WRITTEN REQUEST: Can you copy out the passage below on consciousness and the defining of what is imagined, word for word from start to finish?

From these definitions the words defined appear to have no definite meaning and to be expressions denoting the ignorance of one groping in the dark and trying to define what is imagined but not understood —a futile attempt with verbal contradictions to ascribe an immortal personality to an evanescent physiological phenomenon.

In defining that which does not exist, it is necessary to create the thing by definition. To define anything as “that part of man which is immortal” is to define it from imagination, because, if any part of man is immortal, it is not possible for us to know it, or to know any of its powers, properties or attributes. All of these definitions are attempts to define the phenomenon of consciousness and to make of it something more than what it is, the cerebral act and power of cognition.

That the phenomenon of consciousness exists in all animals having organs of cognition that is, organs of special sense, such as hearing, sight, smell, taste, touch, there cannot be any question. Otherwise these organs could be of no use and could never have developed. But the evidence that they are used is the same as the evidence of the use of such organs by human beings.

Can there be any doubt that the eyes of a dog enable him to see, that his ears enable him to hear, that his nerves of taste and smell are used in the same manner as those of a human being? Is there any doubt that a dog would howl with pain, if his foot or tongue were to come in contact with boiling water? If not, then there can be no doubt that the dog has cognitions of external relations which are of the same nature as those experienced by human beings.

INFORMATION SHOWN:
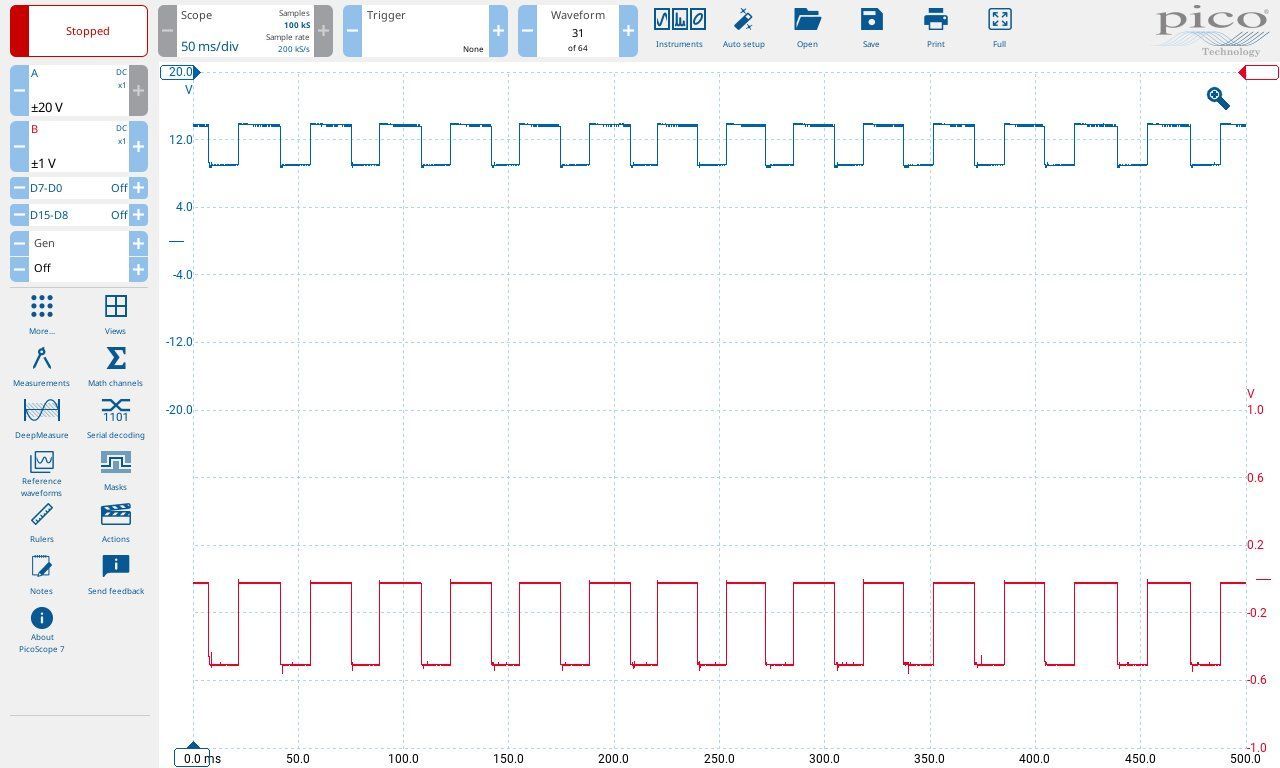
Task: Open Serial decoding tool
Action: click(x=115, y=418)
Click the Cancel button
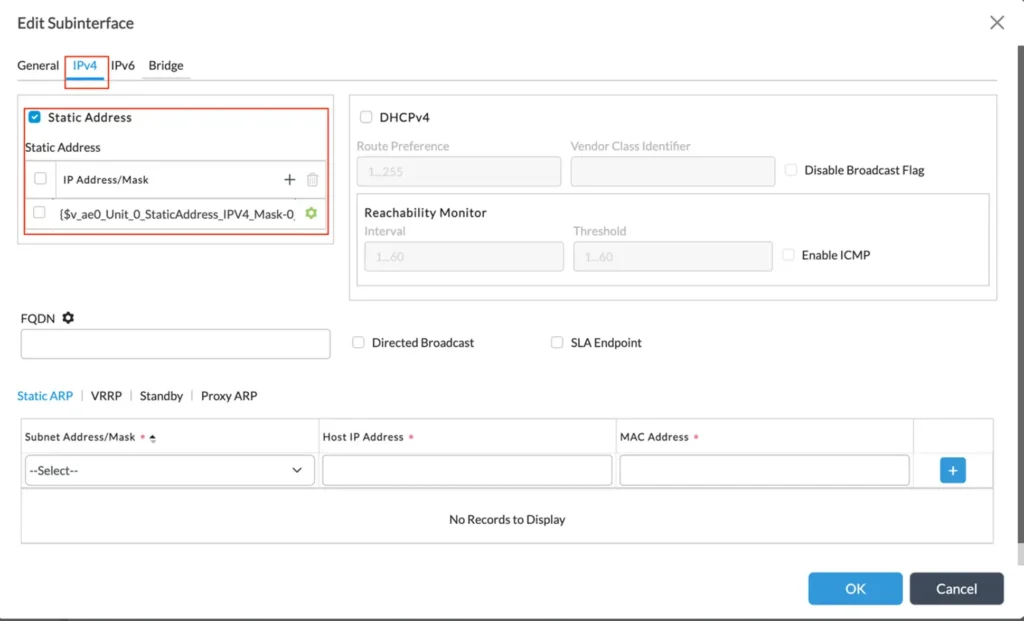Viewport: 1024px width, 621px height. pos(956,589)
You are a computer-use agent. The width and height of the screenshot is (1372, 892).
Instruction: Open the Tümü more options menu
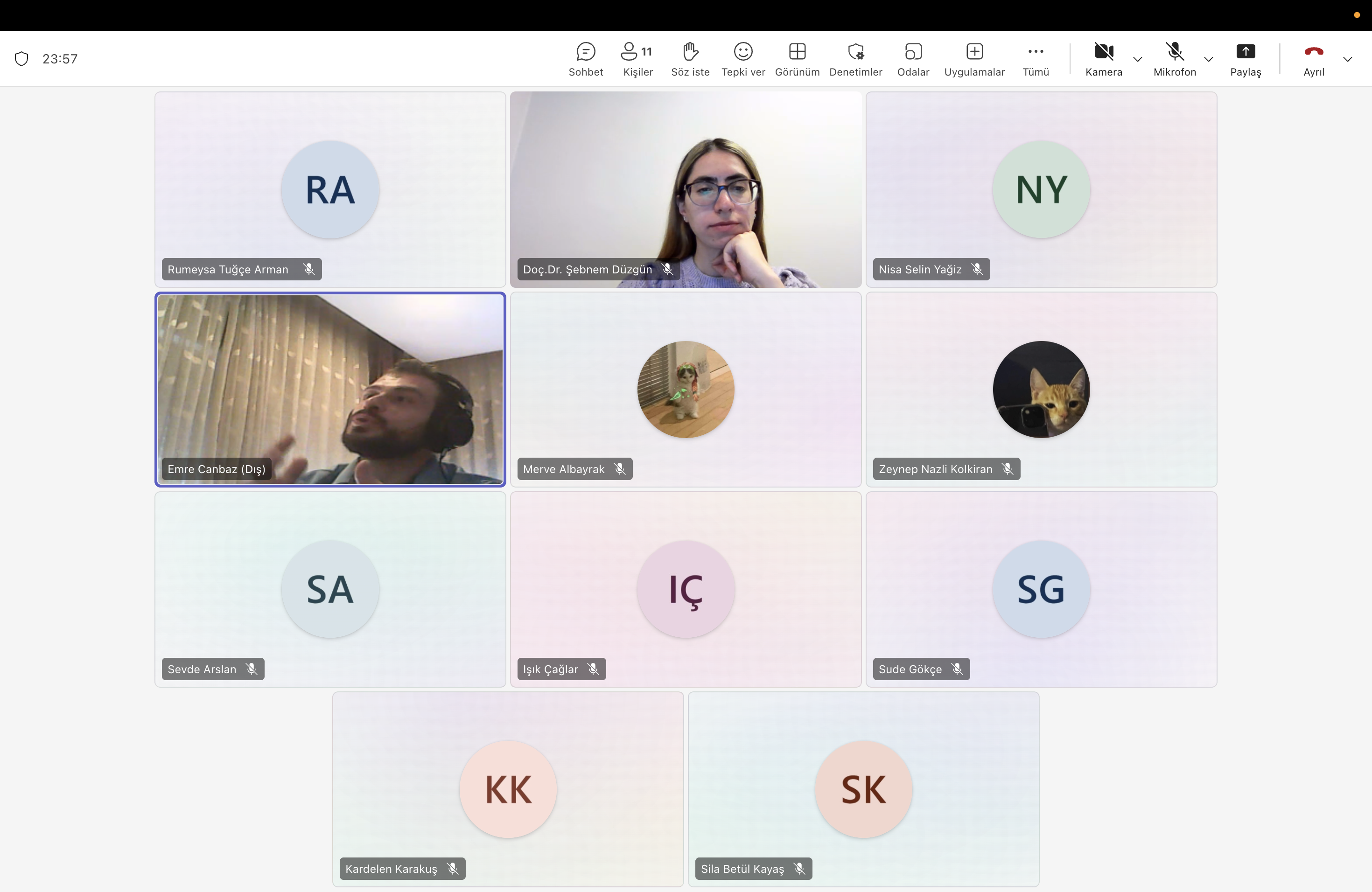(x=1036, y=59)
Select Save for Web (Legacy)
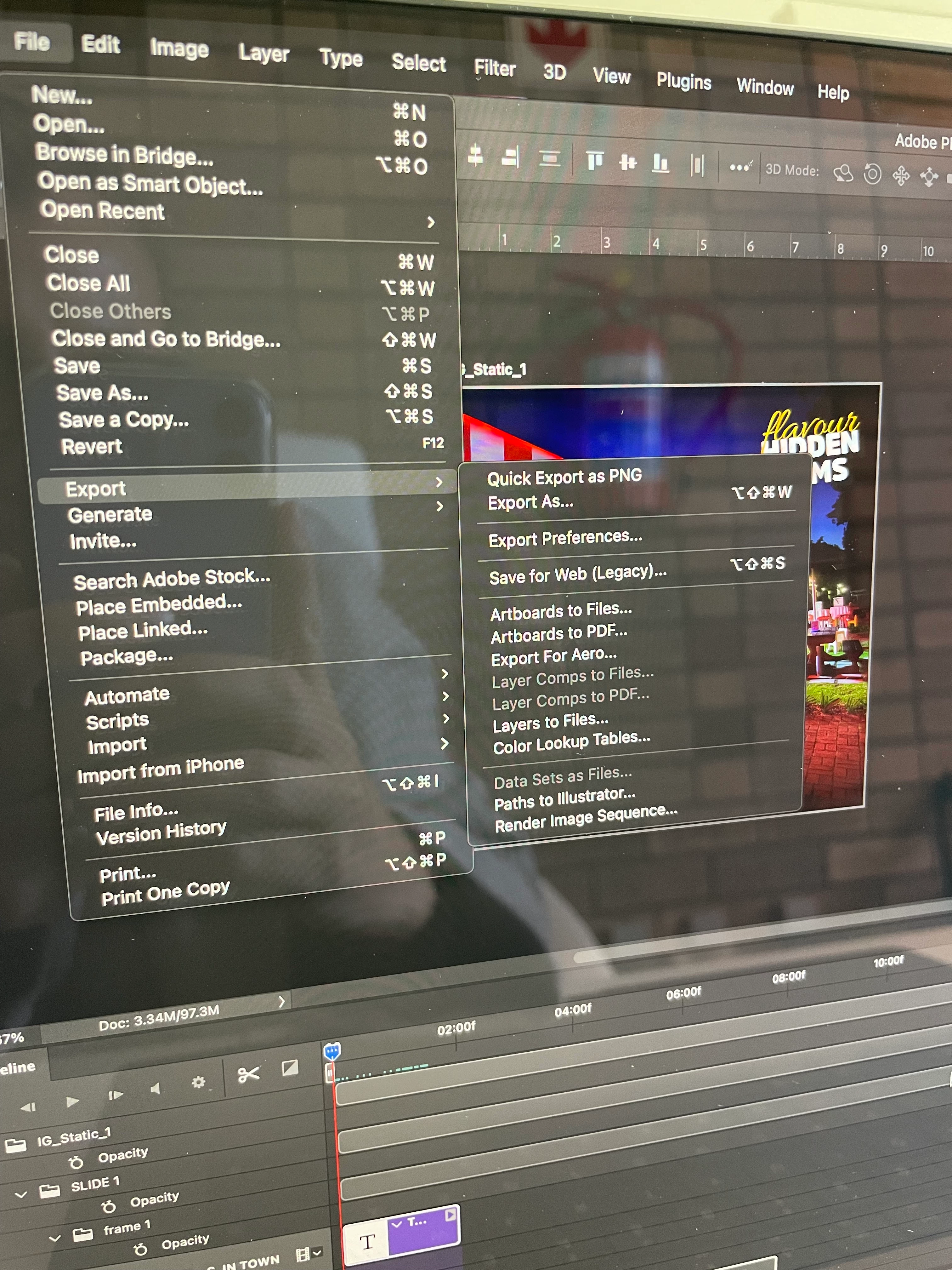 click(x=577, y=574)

...

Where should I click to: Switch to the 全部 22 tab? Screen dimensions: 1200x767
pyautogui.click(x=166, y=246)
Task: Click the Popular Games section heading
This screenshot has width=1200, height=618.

* * *

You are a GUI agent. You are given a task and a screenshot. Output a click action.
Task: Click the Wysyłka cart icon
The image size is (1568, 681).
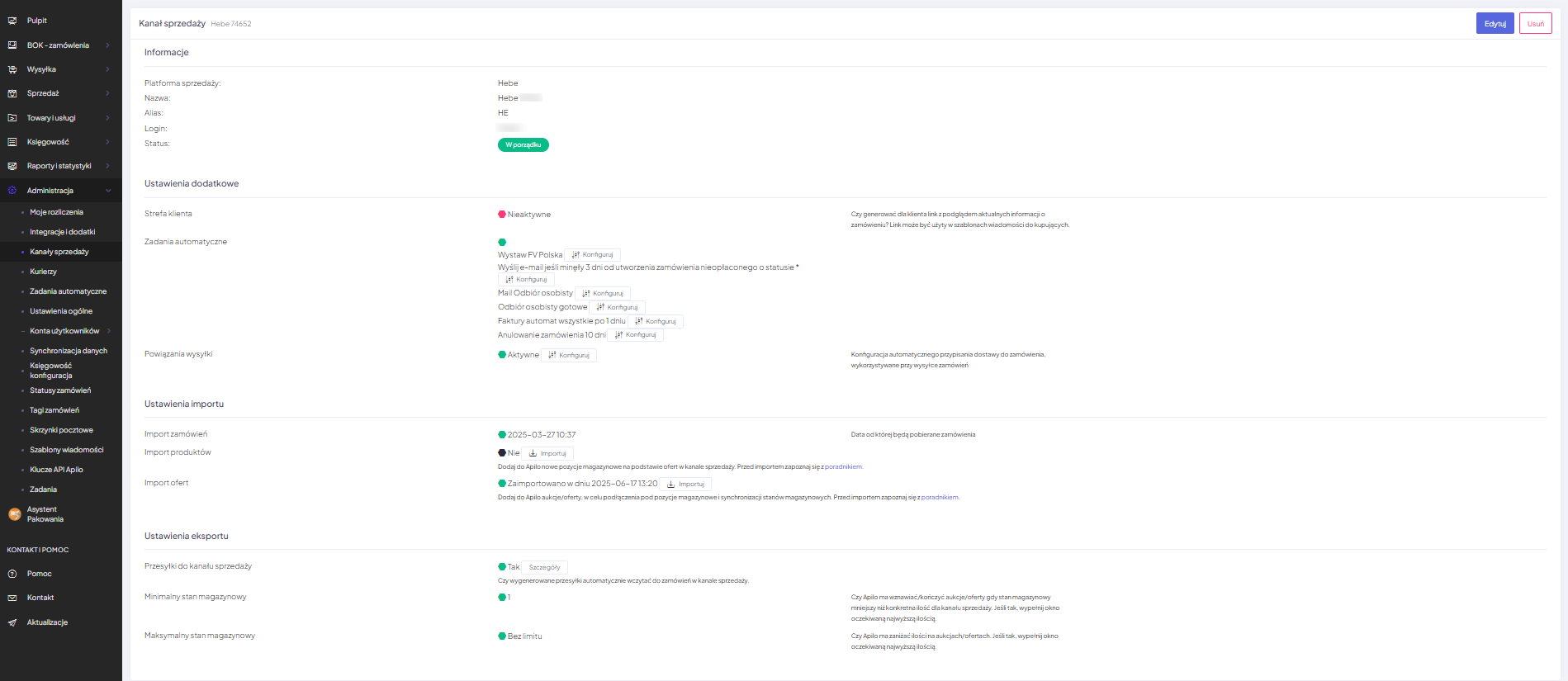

RESPONSE:
From these definitions the words defined appear to have no definite meaning and to be expressions denoting the ignorance of one groping in the dark and trying to define what is imagined but not understood —a futile attempt with verbal contradictions to ascribe an immortal personality to an evanescent physiological phenomenon.

In defining that which does not exist, it is necessary to create the thing by definition. To define anything as “that part of man which is immortal” is to define it from imagination, because, if any part of man is immortal, it is not possible for us to know it, or to know any of its powers, properties or attributes. All of these definitions are attempts to define the phenomenon of consciousness and to make of it something more than what it is, the cerebral act and power of cognition.

That the phenomenon of consciousness exists in all animals having organs of cognition that is, organs of special sense, such as hearing, sight, smell, taste, touch, there cannot be any question. Otherwise these organs could be of no use and could never have developed. But the evidence that they are used is the same as the evidence of the use of such organs by human beings.

Can there be any doubt that the eyes of a dog enable him to see, that his ears enable him to hear, that his nerves of taste and smell are used in the same manner as those of a human being? Is there any doubt that a dog would howl with pain, if his foot or tongue were to come in contact with boiling water? If not, then there can be no doubt that the dog has cognitions of external relations which are of the same nature as those experienced by human beings.